De sobrenome Yang, a estudante havia conseguido o trabalho de meio período graças a sua irmã mais nova. Segundo a mãe da vítima, a atriz teria mudado seu comportamento da noite para o dia após permanecer no trabalho até mais tarde para poder receber o pagamento. Em certos momentos, Yang andava ansiosamente de um lado para o outro sussurrando nomes e dizendo que “deveria matá-los”, o que levou à sua internação em um hospital psiquiátrico onde revelou ter sido violentada.
Em dezembro de 2004, a estudante denunciou quatro agressores e oito assediadores. Devido às ameaças de morte do diretor da emissora e da pressão dos acusados, além da violência também sofrida por policiais, a atriz retirou a queixa em julho de 2005. Um mês depois, Yang cometeu suicídio.
Em setembro de 2005, sua irmã também cometeu suicídio alegando, em carta, sentir saudades e pedindo que a mãe as vingasse. O pai das irmãs sofreu um derrame em novembro do mesmo ano. A mãe luta após 22 anos por um pedido de desculpas e uma investigação da violência que atingiu sua família.
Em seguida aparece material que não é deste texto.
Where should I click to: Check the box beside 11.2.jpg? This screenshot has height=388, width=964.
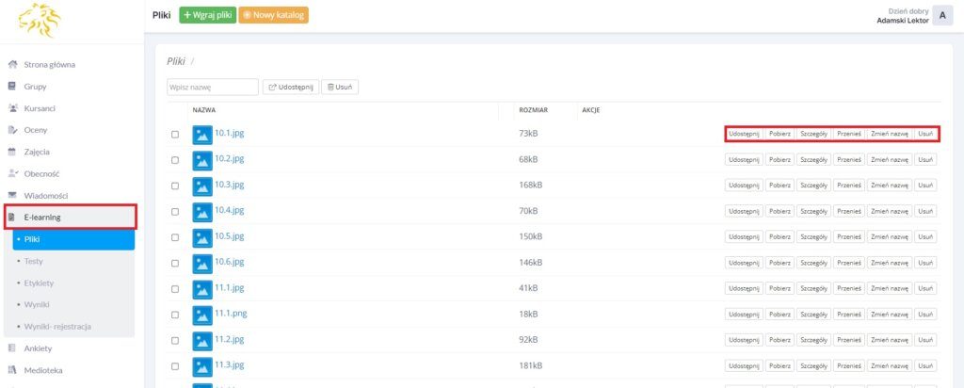(x=175, y=342)
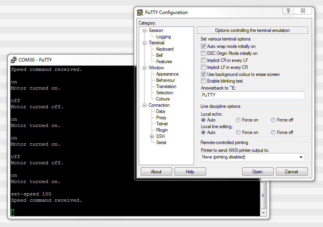
Task: Select Keyboard in the category tree
Action: click(165, 49)
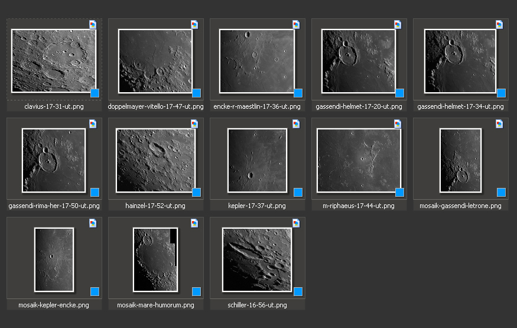Select the gassendi-rima-her-17-50-ut.png thumbnail image

(54, 160)
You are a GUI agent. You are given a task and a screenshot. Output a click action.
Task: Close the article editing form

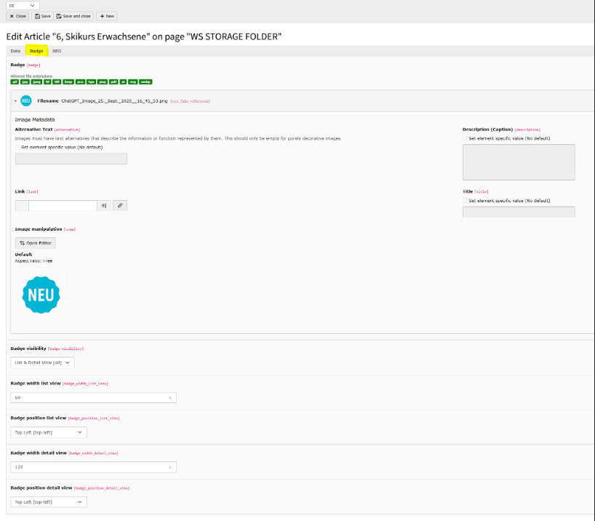[17, 16]
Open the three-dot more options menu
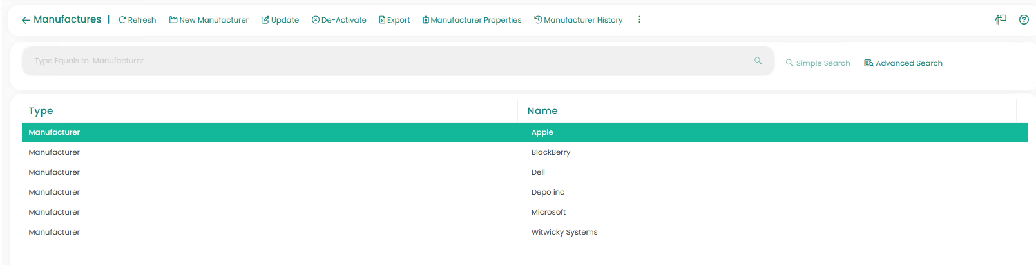The width and height of the screenshot is (1036, 265). (x=639, y=19)
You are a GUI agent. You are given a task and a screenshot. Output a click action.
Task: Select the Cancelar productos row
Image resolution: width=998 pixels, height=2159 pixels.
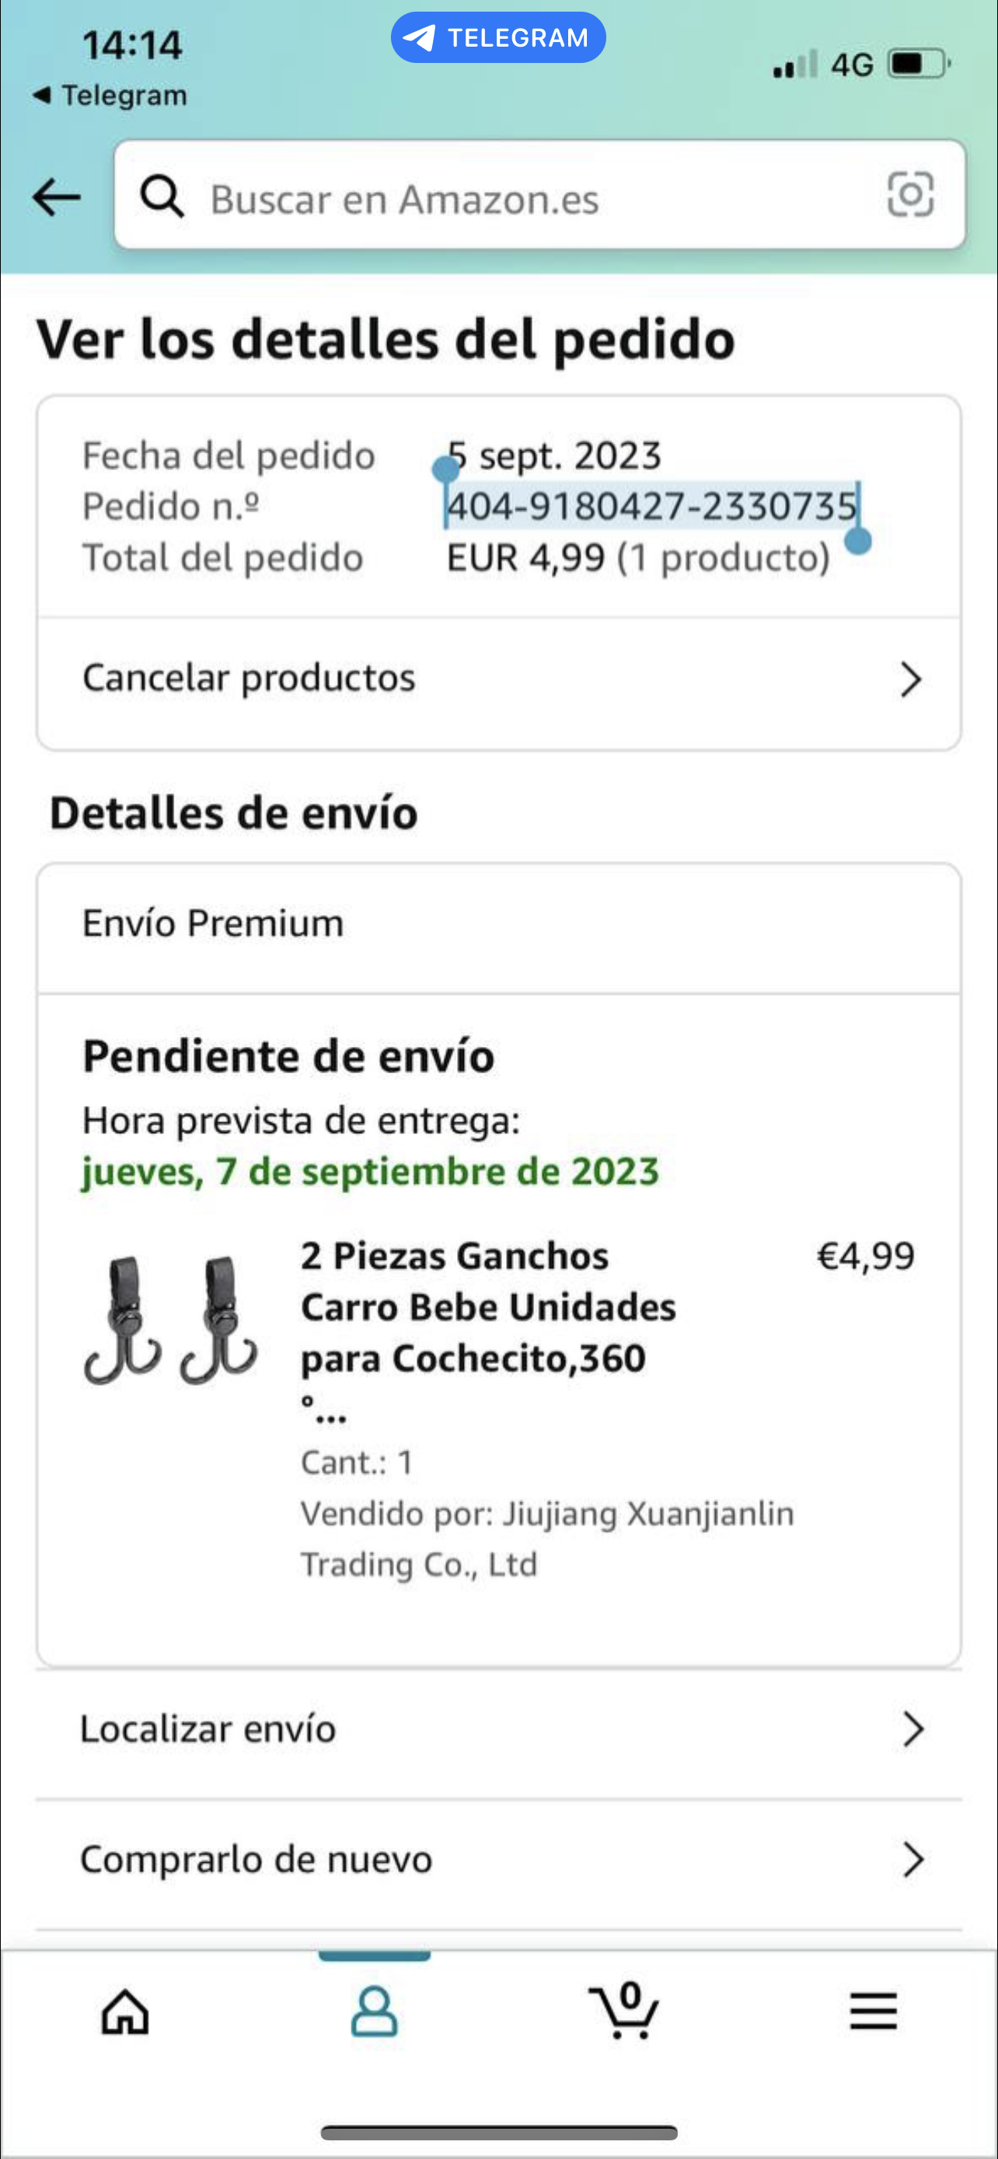pos(249,678)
O caso nunca foi investigado como estupro, já que a vítima retirou as acusações. Em 2015, dez anos depois, o Tribunal Distrital Central de Seul afirmou que as denúncias feitas por Yang tinham fundamento. Já em 2018, um dos acusados processou a mãe da vítima por difamação após ela divulgar seu nome publicamente. Para as autoridades, a ação foi interpretada como uma admissão indireta de culpa.
“O tribunal não pode deixar de sentir uma profunda frustração e tristeza pela dor sofrida pela mãe e pela filha, que foi amplificada pelo fracasso desastroso do sistema estatal”, afirmou a justiça na sentença final.
Ainda em 2018, o governo realizou um funeral e uma cerimônia para as duas irmãs. A cerimônia ocorreu no Centro Médico Nacional, com homenagem prestada pela Ministra da Igualdade de Gênero, Jung Hyun Baek que garantiu que o ministério cuidaria para que a tragédia não se repetisse.
Desde 2019, a mãe expõe os supostos agressores de sua filha através de vídeos no Youtube. O canal agora bloqueado, ainda possui os vídeos de anos atrás.
No final de 2025, uma petição, com 50 mil assinaturas, que solicitava uma nova investigação do caso foi apresentada à Assembleia Nacional e encaminhada à Comissão Parlamentar de Segurança e Administração Pública no início deste ano.
Até o momento, a Comissão Parlamentar não apresentou uma resposta oficial. Enquanto isso, a mãe de Yang continua lutando para esclarecer o que aconteceu com a filha em 2004 e para que os responsáveis sejam devidamente punidos.